There’s nothing quite like the Dual Blades in a Monster Hunter title. Theoretically at least, they’re a very simple weapon; dash close to a squishy spot, do as much damage as you can, then dash back out to safety. As you might imagine, this being a Monster Hunter game things aren’t quite that simple. You have a gauge to look after, a changing move set depending on it’s usage and the quickest stamina depletion of any weapon to deal with. That being the case, it’s best to be swinging the best possible weapon at all times, including Low Rank.
Which should you use then? The Dual Blades tend to have the same goal – doing as much damage as possible to a squishy spot – so why not just get the strongest raw damage option and get on with it? Well, at least in terms of Low Rank options, you may want to rethink that strategy. Join us as we list out our top 3 Low Rank Dual Blade options.
Dual Blades #3: Pulsar Hatchets
If you’ve read our Long Sword article, you’ll be well aware of the advantage that can be gained by taking Thunder weapons to your hunts. In short, quite a lot of your opponents are weak to the element, so it’s always worth getting some weapons that align. That being the case, the first set of Dual Blades that we’re going to recommend are the Pulsar Hatchets, gained mainly through taking down Tobi-Kadachi, a monster you’ll face very early on.

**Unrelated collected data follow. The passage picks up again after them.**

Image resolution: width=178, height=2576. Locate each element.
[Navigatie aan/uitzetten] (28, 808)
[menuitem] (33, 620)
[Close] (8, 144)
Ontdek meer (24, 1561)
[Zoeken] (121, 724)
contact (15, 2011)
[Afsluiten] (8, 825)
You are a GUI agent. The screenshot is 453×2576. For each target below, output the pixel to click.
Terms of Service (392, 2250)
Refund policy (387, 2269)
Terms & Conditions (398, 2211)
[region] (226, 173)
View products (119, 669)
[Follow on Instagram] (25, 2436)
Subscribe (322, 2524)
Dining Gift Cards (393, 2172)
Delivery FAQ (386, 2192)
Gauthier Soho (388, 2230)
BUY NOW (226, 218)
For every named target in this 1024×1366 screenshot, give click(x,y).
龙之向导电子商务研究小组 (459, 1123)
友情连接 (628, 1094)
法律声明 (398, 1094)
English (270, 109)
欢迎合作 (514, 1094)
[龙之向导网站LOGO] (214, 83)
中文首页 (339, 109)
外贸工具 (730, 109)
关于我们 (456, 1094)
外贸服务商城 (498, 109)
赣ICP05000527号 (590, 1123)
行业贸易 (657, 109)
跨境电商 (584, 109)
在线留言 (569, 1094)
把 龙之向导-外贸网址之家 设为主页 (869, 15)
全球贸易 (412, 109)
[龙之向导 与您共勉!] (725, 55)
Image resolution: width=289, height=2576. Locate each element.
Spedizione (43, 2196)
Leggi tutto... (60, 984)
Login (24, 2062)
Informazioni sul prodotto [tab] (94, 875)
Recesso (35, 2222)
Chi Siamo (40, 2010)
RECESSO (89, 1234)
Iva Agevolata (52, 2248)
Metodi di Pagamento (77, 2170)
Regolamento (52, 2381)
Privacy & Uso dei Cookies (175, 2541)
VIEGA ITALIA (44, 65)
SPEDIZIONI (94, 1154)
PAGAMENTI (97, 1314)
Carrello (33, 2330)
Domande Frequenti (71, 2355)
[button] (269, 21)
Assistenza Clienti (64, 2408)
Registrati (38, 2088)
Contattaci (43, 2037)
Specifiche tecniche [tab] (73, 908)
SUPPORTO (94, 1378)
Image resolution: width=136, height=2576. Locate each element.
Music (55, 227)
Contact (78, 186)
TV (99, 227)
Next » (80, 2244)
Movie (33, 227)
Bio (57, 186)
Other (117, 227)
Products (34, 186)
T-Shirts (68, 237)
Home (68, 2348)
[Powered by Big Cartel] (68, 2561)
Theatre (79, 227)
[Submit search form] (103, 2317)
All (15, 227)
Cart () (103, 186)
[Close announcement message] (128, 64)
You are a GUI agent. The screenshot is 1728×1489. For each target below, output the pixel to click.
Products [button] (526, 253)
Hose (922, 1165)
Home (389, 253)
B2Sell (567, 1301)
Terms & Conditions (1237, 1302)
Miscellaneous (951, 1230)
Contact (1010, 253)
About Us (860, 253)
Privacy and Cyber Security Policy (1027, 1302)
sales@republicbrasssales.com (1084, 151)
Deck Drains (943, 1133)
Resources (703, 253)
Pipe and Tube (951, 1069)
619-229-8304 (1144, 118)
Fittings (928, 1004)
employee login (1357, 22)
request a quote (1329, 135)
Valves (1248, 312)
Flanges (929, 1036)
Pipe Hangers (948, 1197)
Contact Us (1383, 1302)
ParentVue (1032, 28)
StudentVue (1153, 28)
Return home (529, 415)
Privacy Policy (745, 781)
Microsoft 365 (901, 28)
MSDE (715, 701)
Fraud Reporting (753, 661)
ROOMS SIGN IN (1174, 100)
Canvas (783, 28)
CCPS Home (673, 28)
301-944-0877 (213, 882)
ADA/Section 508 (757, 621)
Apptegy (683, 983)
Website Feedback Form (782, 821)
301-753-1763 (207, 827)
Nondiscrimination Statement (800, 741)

Not only do you get the valuable Thunder element, which works very well with a quick hitting weapon such as this, but you’ll also get yourself a respectable set of DB in their own right. They come with reasonable amounts of raw damage, a good load of green sharpness to start you off with, and the usual additional 10% affinity to help you start pumping out the DPS. They’ll even age well, gaining slots and even a poison version change as you progress through the Iceborne content, which we’d recommend you go with (don’t worry, we’ll detail their replacement below).
- Thunder element is a great investment, especially in a quick hitting weapon.
- Well balanced weapon, with good sharpness and raw damage, along with 10% affinity.
- Great upgrade options as you progress, especially the Crimson Viperclaws in Master Rank.
Dual Blades #2: Sworn Rapiers
Much like the Dual Blades mentioned above, the Sworn Rapiers come with a very useful element, this time Water. This element is also tremendously useful, and tends to work well against most monsters that are not weak to Thunder, a great example being Zorah Magdaros. You’ll also find that they scale very well, thanks to Iceborne content featuring quite a few monsters weak to the element, such as Yian Garuga, Silver Rathalos and Brute Tigrex.
Why choose these over the Jyuratodus Water DB’s then? Well, they’re better in almost every way, and certainly so once you upgrade them. The raw damage is good at first and takes a big jump once you upgrade them a few times, the sharpness is better at every point and they eventually feature a level 3 slot. The Jyura version does have slightly higher Water damage, but this is offset by the other benefits that the Sworn Rapiers come with.
- Excellent sharpness levels, maintained when upgraded.
- Water element is very useful.
- Scales well into Master Rank content in Iceborne.
- Distinct weapon models are very different to the usual Bone or Ore choices.
Dual Blades #1: Monarch
By now you’ll be aware that we like the Water and Thunder element for Dual Blades, and that we’ve recommended a set of each, so why are we picking yet another set of Thunder DB for you? Well, we recommended that your Pulsar Hatchets eventually become Crimson Viperclaws, which is an excellent set of Poison Dual Blades, which leaves a gap in your Thunder repertoire. What better way to replace them than with the strongest Thunder element DB in the entire game?
Up steps the Monarch Dual Blades then, and you’re bound to note two things about this set. Firstly, you’ll need to fight Kirin – more than once – to craft and upgrade these bad boys. This may seem like a daunting task, certainly to the first time Kirin fighter, but you’d be surprised how simple it can be with a bit of patience. Secondly it has a huge amount of Thunder damage. This is the main reason we’re here, thanks to our prior upgrading choices, and whilst it doesn’t have a great deal of raw damage to pair with it, the sharpness is very good and the element itself will rise to an insane 450 by the time it’s fully upgraded to Rare 11. Plus, we just love that weapon model, and the nostalgia that comes with it.
- Huge Thunder damage.
- Scales very well into the late game.
- Big chunk of white sharpness at max level.
- Plenty of tougher monsters are weak to Thunder, body part depending.